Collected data
——

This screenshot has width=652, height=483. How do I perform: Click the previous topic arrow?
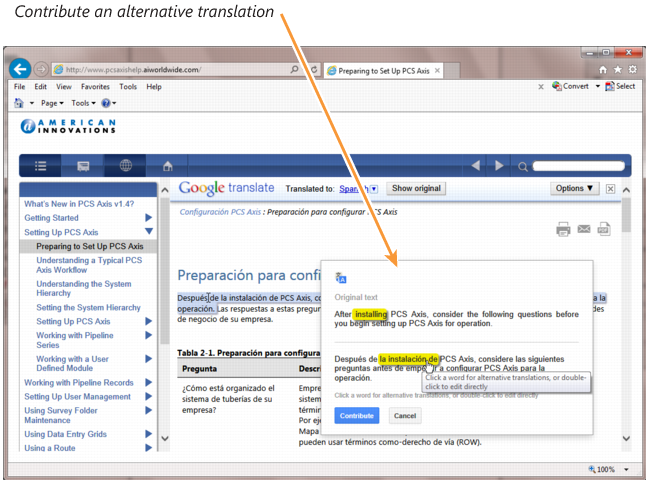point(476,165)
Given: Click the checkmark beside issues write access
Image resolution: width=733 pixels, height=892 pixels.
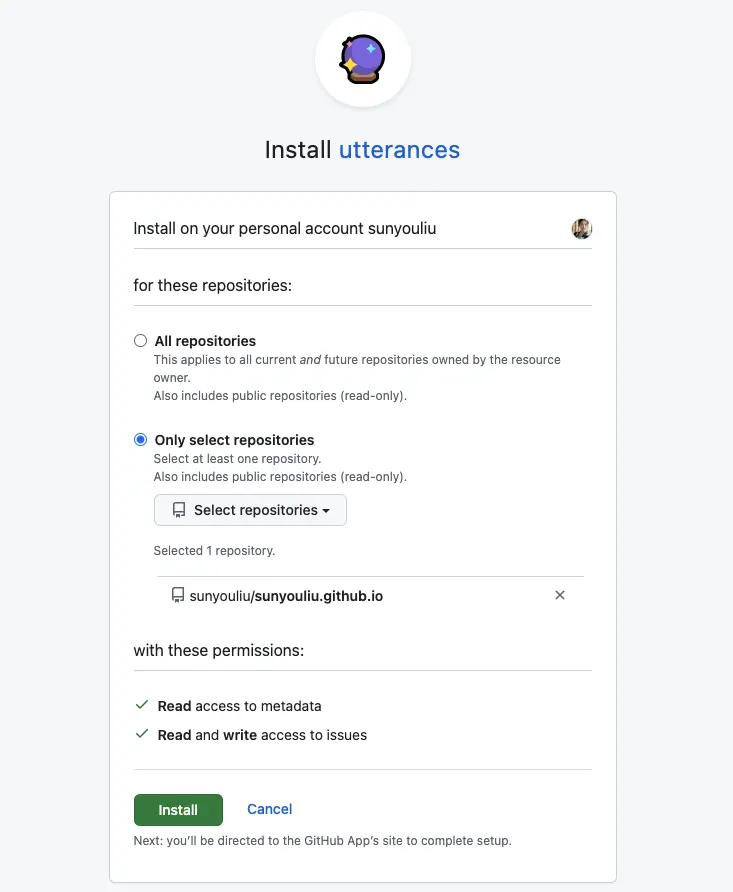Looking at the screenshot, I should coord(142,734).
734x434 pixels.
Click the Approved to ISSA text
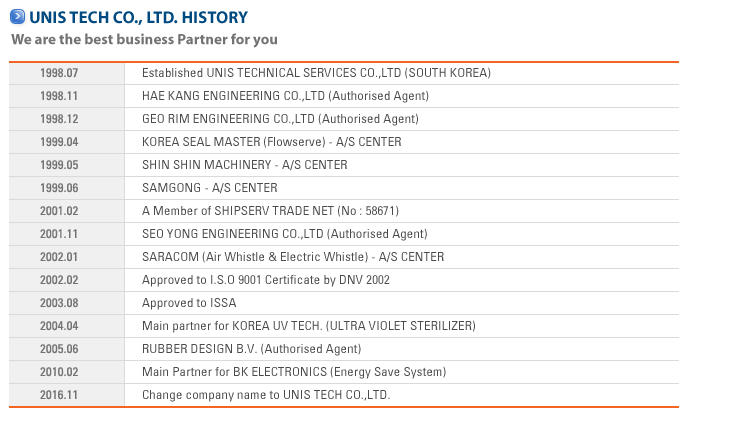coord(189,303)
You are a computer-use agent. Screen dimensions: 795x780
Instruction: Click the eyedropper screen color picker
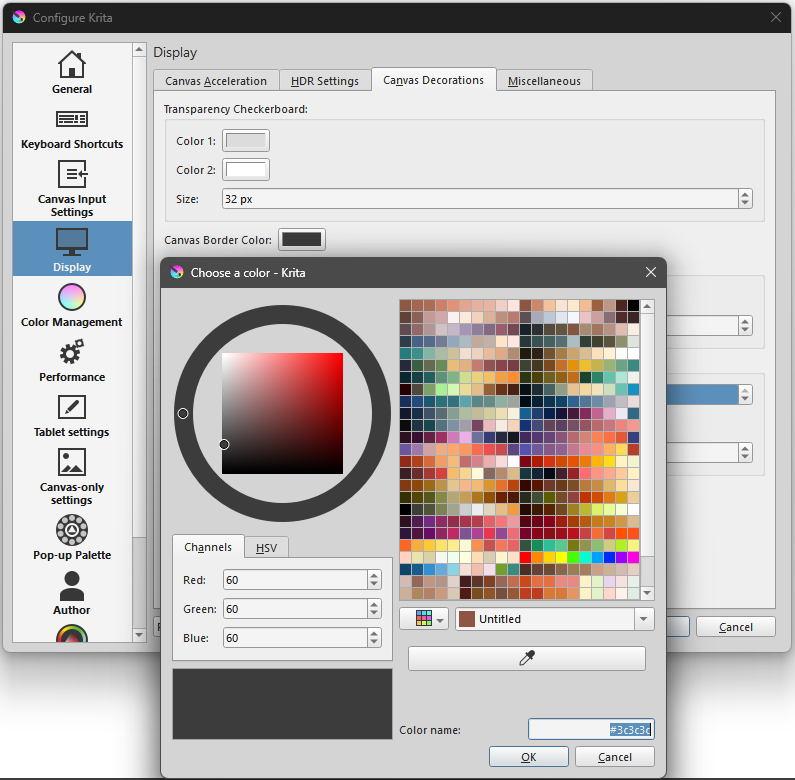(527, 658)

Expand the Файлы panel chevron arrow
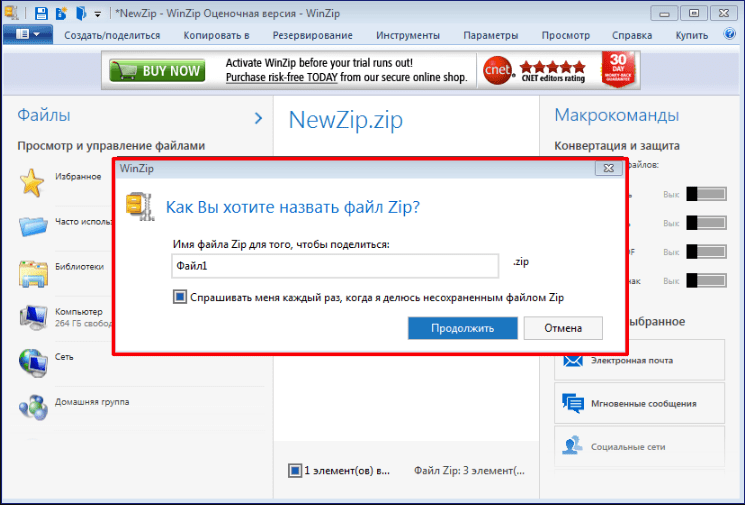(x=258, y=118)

——

Word for word, repeat all the data, but not its images.

:: Response area ::
This screenshot has width=652, height=483. How do I perform: Click the previous topic arrow?
point(476,165)
Given: Click the checkmark beside issues write access
Image resolution: width=733 pixels, height=892 pixels.
Looking at the screenshot, I should coord(142,734).
734x434 pixels.
Click the Approved to ISSA text
coord(189,303)
You are a computer-use agent. Screen dimensions: 795x780
Instruction: Click the eyedropper screen color picker
(527, 658)

Expand the Файлы panel chevron arrow
(x=258, y=118)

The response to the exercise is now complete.